## Task prompt
Quote word for word from the line holding "Viewport: 700px width, 361px height." to the last line below, including both, and omit any pictures.

## Dataset entries
[Start of Attachment]

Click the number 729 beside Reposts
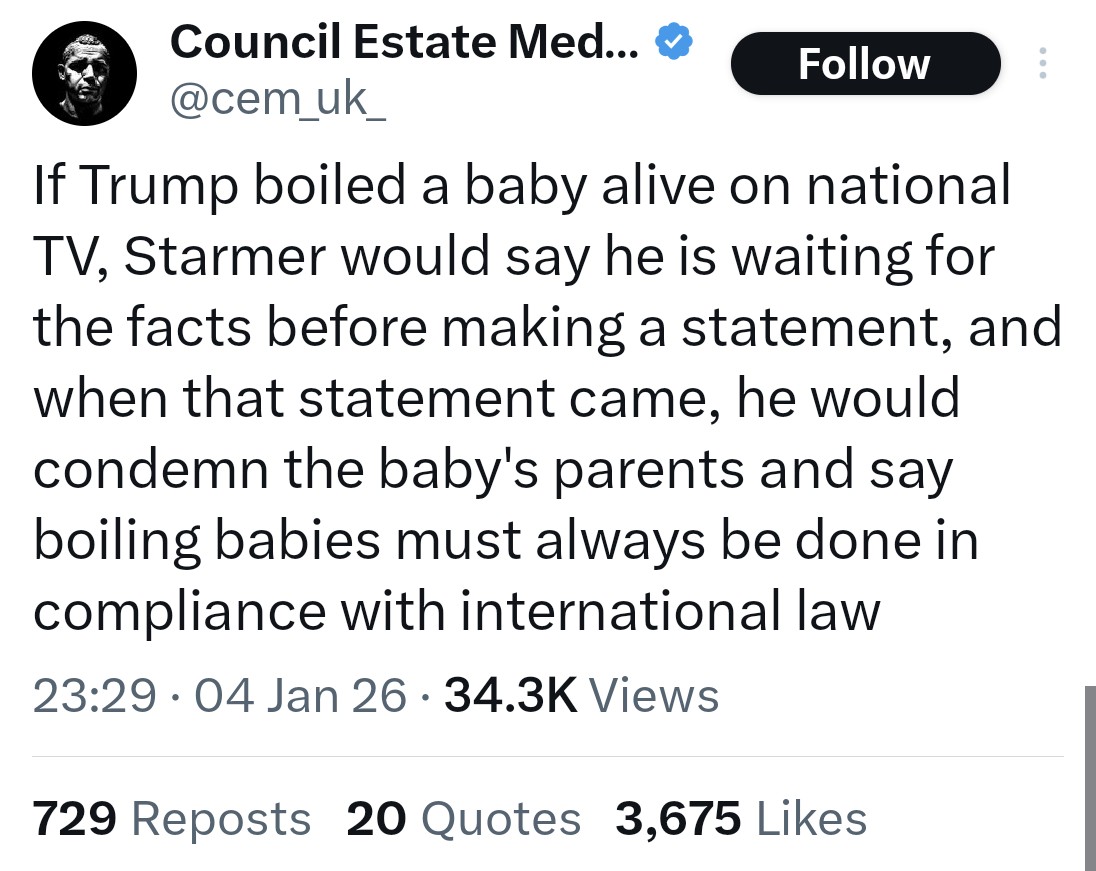Viewport: 1096px width, 871px height. 74,819
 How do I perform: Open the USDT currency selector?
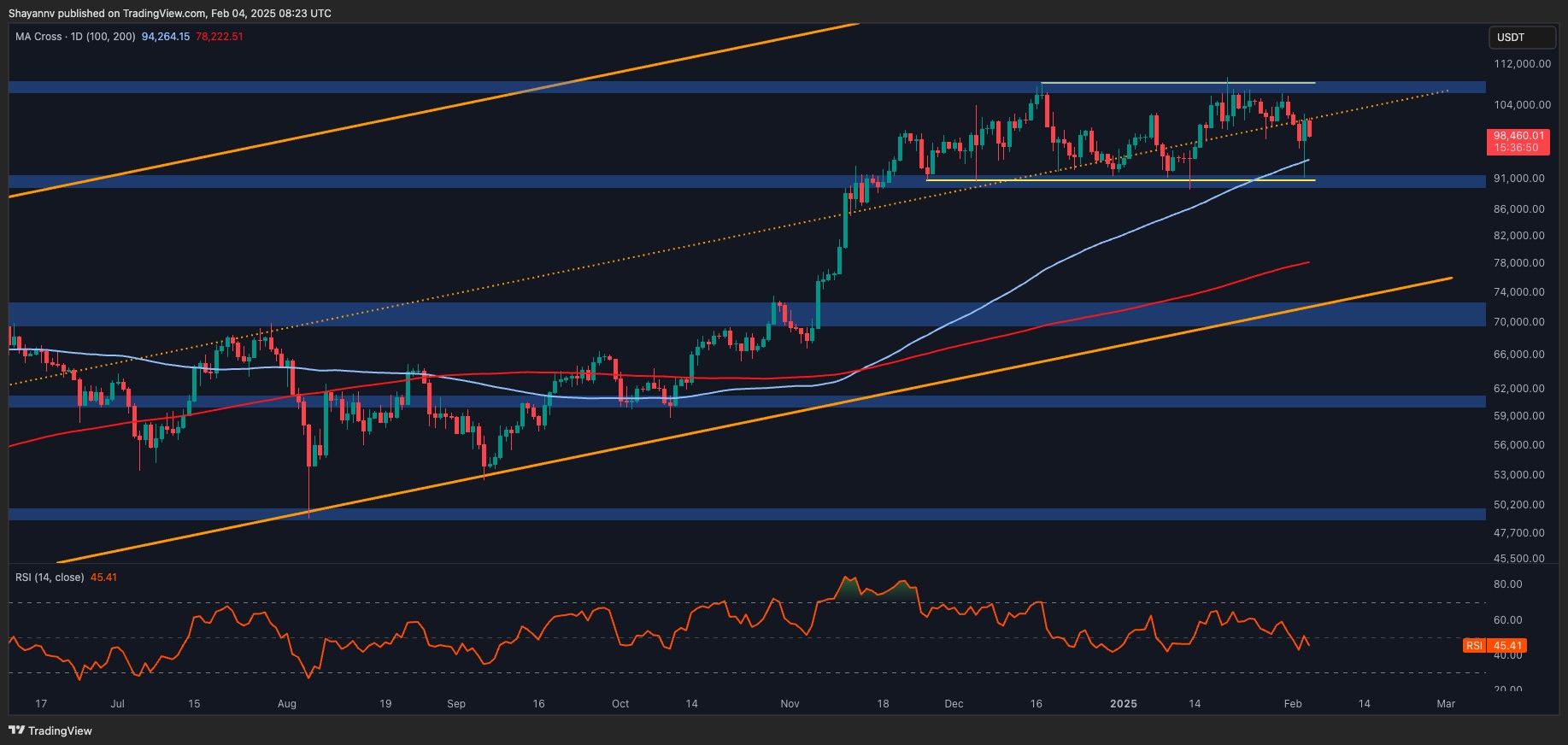1521,38

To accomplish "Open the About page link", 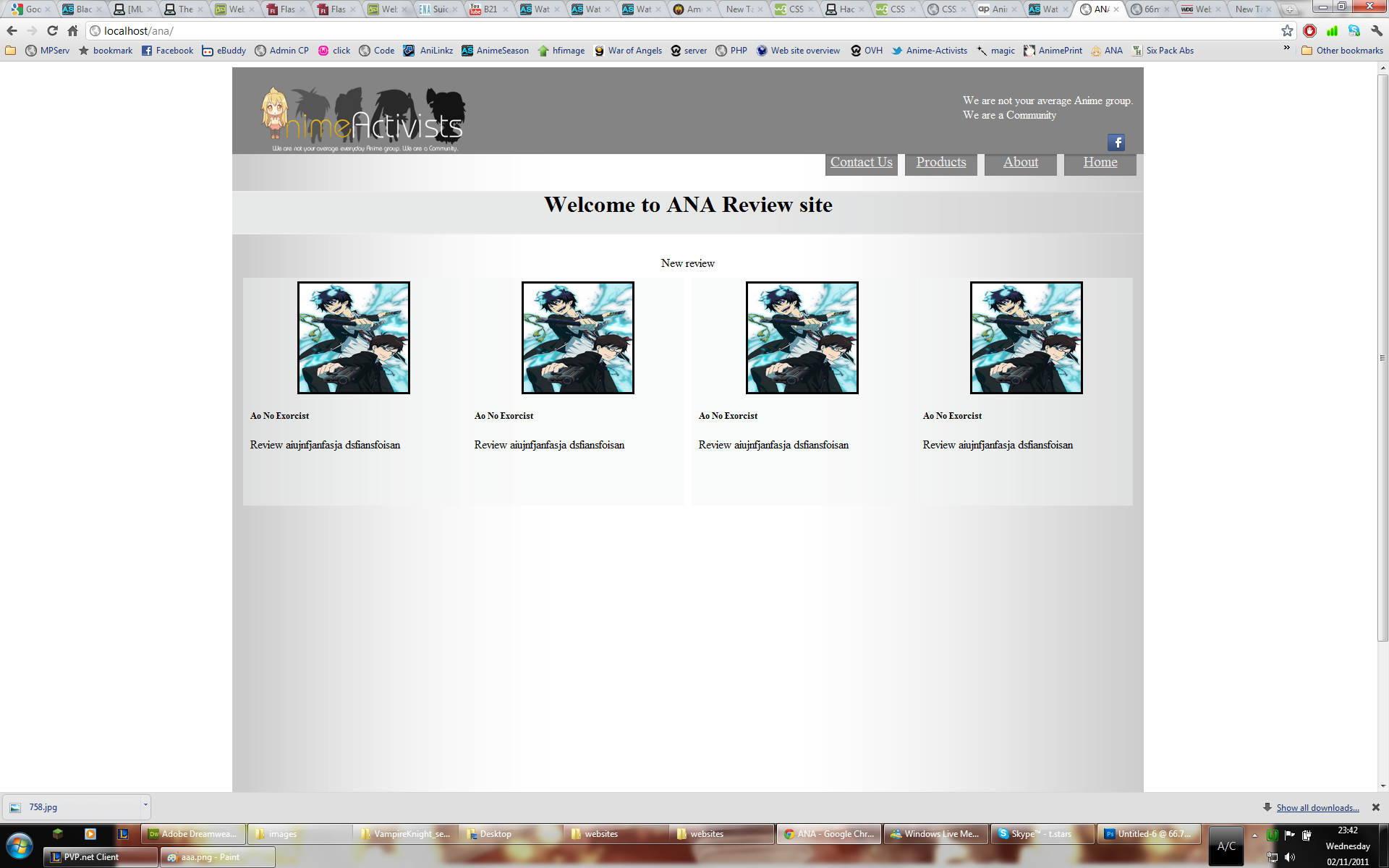I will (x=1020, y=163).
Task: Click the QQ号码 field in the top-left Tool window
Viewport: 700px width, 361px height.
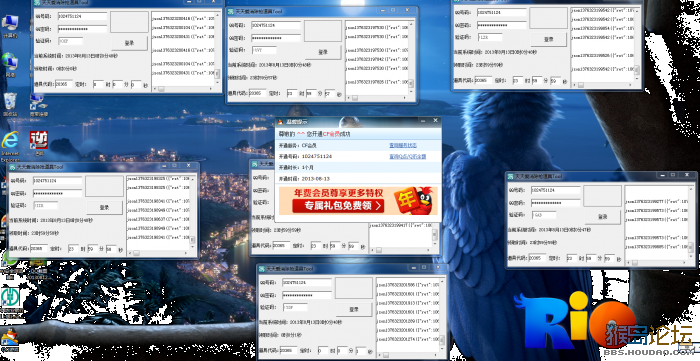Action: 82,16
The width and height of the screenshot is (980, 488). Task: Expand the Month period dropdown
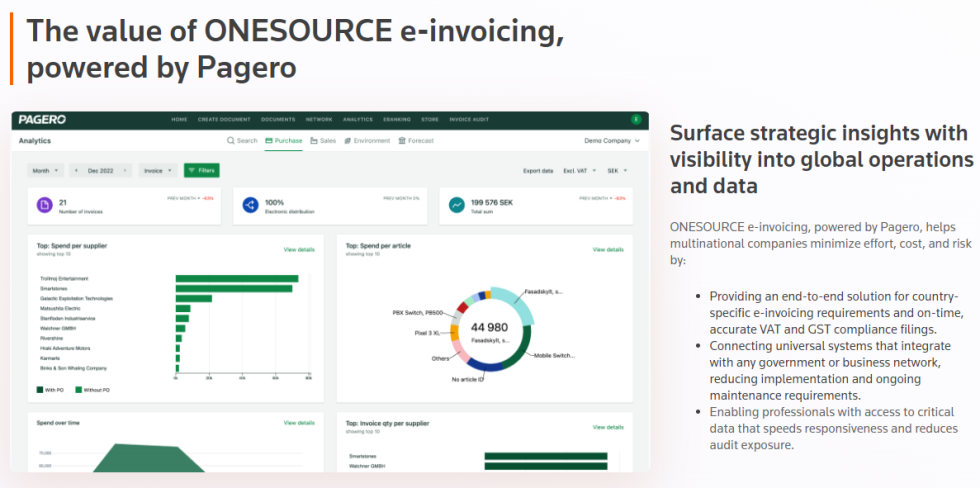44,171
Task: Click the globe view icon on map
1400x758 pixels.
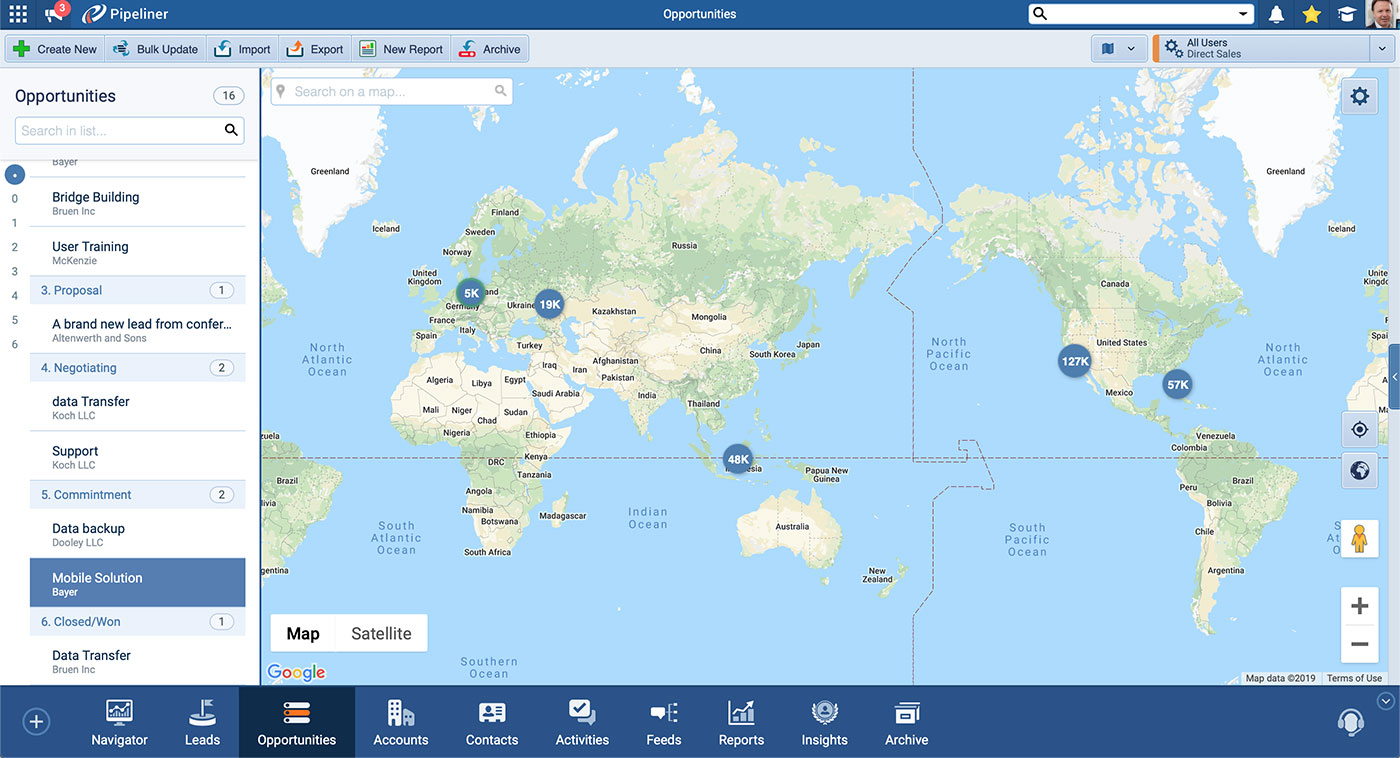Action: point(1359,470)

[End of Attachment]

## Result of this task
Viewport: 700px width, 361px height.
Action: 82,16
The width and height of the screenshot is (980, 488). Task: Expand the Month period dropdown
44,171
Task: Click the globe view icon on map
1400x758 pixels.
Action: point(1359,470)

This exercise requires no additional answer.